National Volunteer Week: Longtime Volunteer Helps Connect Families with the Global Foundation for Peroxisomal Disorders

Pamela Marshall has been the Support Group Coordinator for the Global Foundation for Peroxisomal Disorders (GFPD) since 2010. Pamela first became involved with the GFPD through a parent email group after her son, Ethan, was diagnosed with peroxisomal biogenesis disorder-Zellweger spectrum disorder (PBD-ZSD) in August 2010. PBD-ZSD is sometimes referred to as Zellweger syndrome, neonatal adrenoleukodystrophy, Infantile refsum disease, Heimler syndrome, Zellweger syndrome spectrum and Zellweger spectrum disorder. Through the parent group, she met Melissa Bryce Gamble and Shannon Butalla, the co-founders of the GFPD. Pamela was grateful to be connected to other families, but she saw an unmet need in that a list had not been compiled yet of all the PBD-ZSD families.
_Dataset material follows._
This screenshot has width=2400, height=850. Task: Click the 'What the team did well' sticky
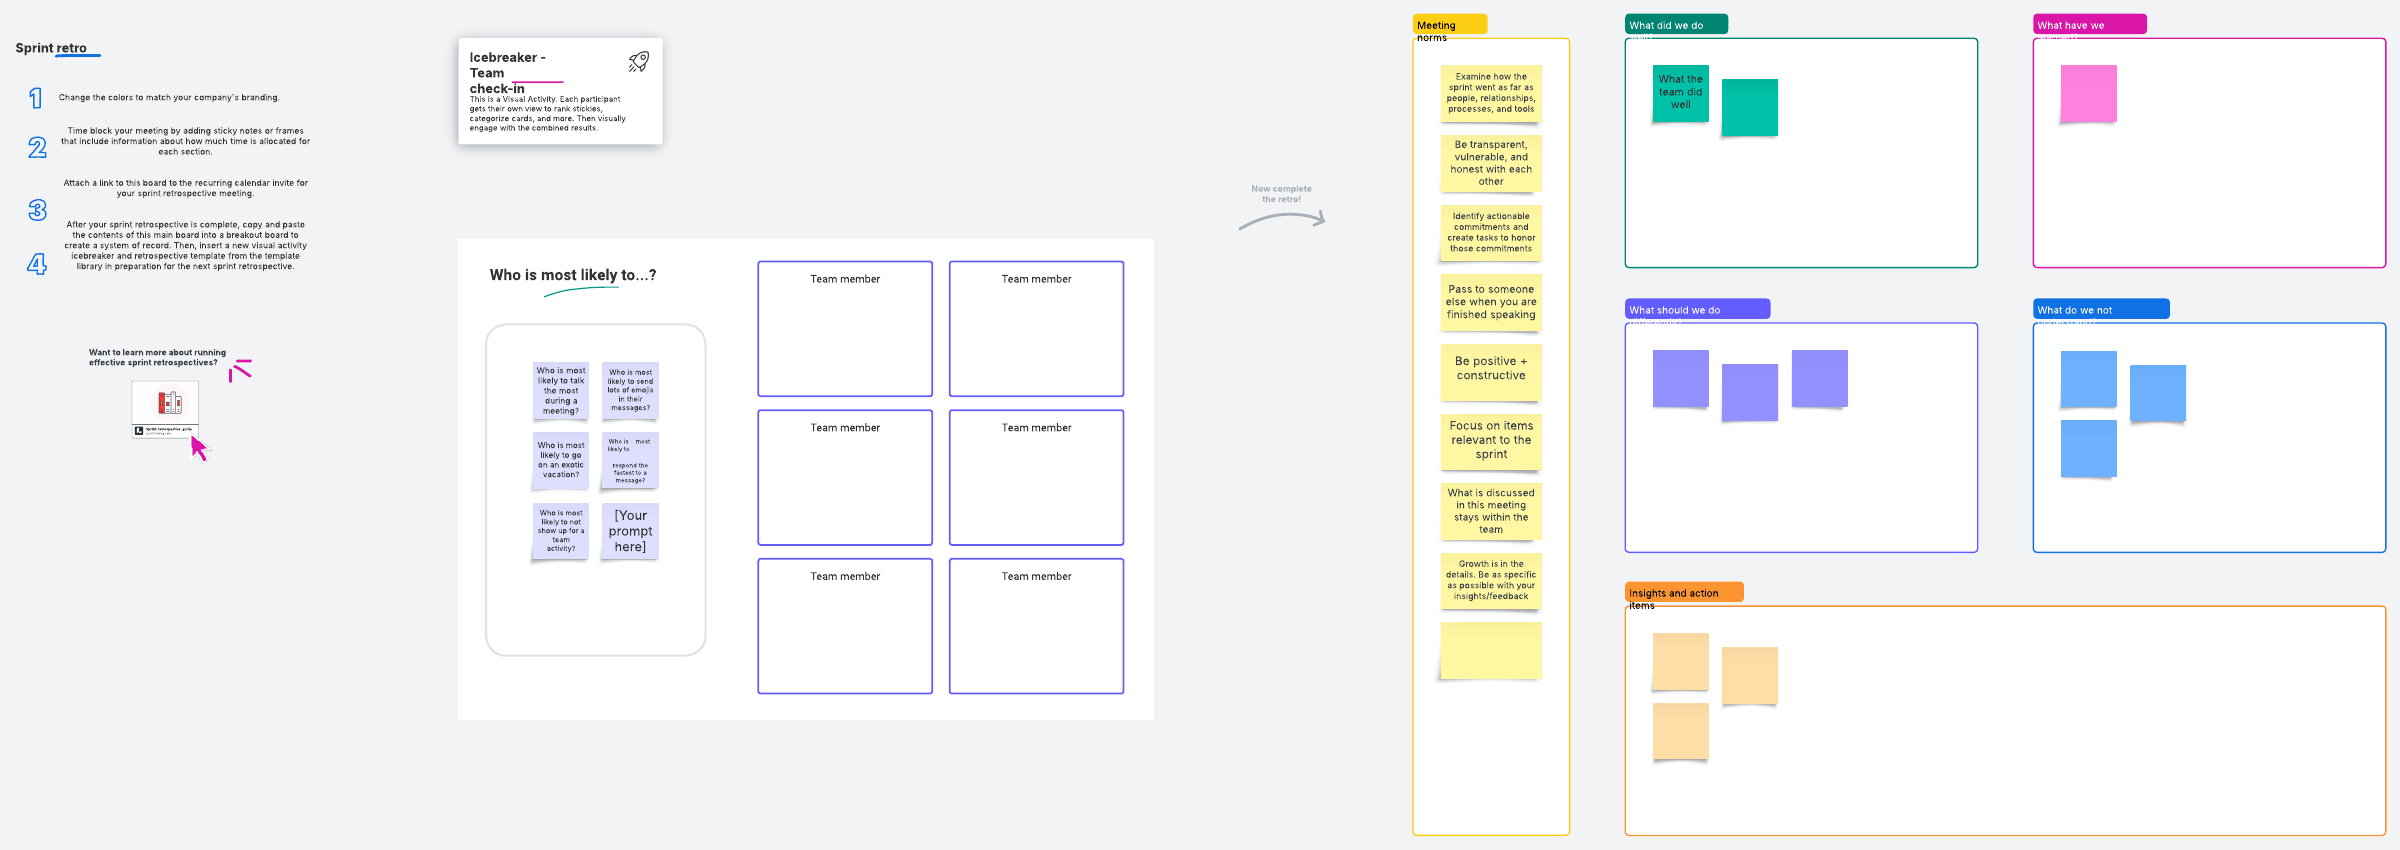point(1680,93)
So, she created one. This first excel spreadsheet list became the basis for the GFPD’s family registry that continues to connect families across the world.

 

Pamela’s Mission
“Since shortly after Ethan’s diagnosis, connecting families became a personal mission of mine,” says Pamela. “I might not be able to cure my son, but I can try my best to help other families know that they are not alone.”

 

Pamela’s mission became searching for families facing the challenging diagnosis alone and letting them know they had an entire community of support waiting at the GFPD.

 

Pamela scours the internet, especially social media platforms, for these families. After she contacts them, she sends the families welcome packets and immediately provides the family with information about a parent support group.

 

“The nearly eight years that Pamela Marshall has spent working to find and connect families has  been crucially important to the growth of the GFPD as we work to further our mission to support families around the world,” says Executive Director Melissa Bryce Gamble.

 

“Each time a new family finds us,” Pamela says, “It is exciting because we know that one less family has to face this diagnosis alone.” Pamela also comments on the sorrow that often surrounds welcoming a new family,  “Many times, the GFPD doesn’t get the opportunity to connect with families until after the child has passed.” However, through the heartbreak, she remains optimistic, “Hopefully, in the near future as more states and countries adopt newborn screening for Adrenoleukodystrophy (ALD) and related peroxisomal disorders the GFPD will be able to connect with more families within weeks of their initial diagnosis.”

 

Throughout the years, Pamela frequently is the first person that families talk to who “gets it.” Each family has their own individual experiences and their own struggles, but Pamela sees the GFPD as a family: “It is almost like finding a long lost relative—we are a family.”

 

 

Currently, she is working on hosting several regional family meetups. In the past, the biennial GFPD conference has been the only event that brought families together. Now, the possibility of having the opportunity for families to meet outside of that is exciting. “Regional meetups have been a dream of mine for a long time,” she tells us.

 

 

“Pamela has been a tremendous resource to the families connected through the GFPD,”  Mrs. Gamble states. “Without her, the GFPD would not have been able to grow to what it has—a community of over 400 families in 39 countries around the world supporting one another through an incredibly difficult journey.”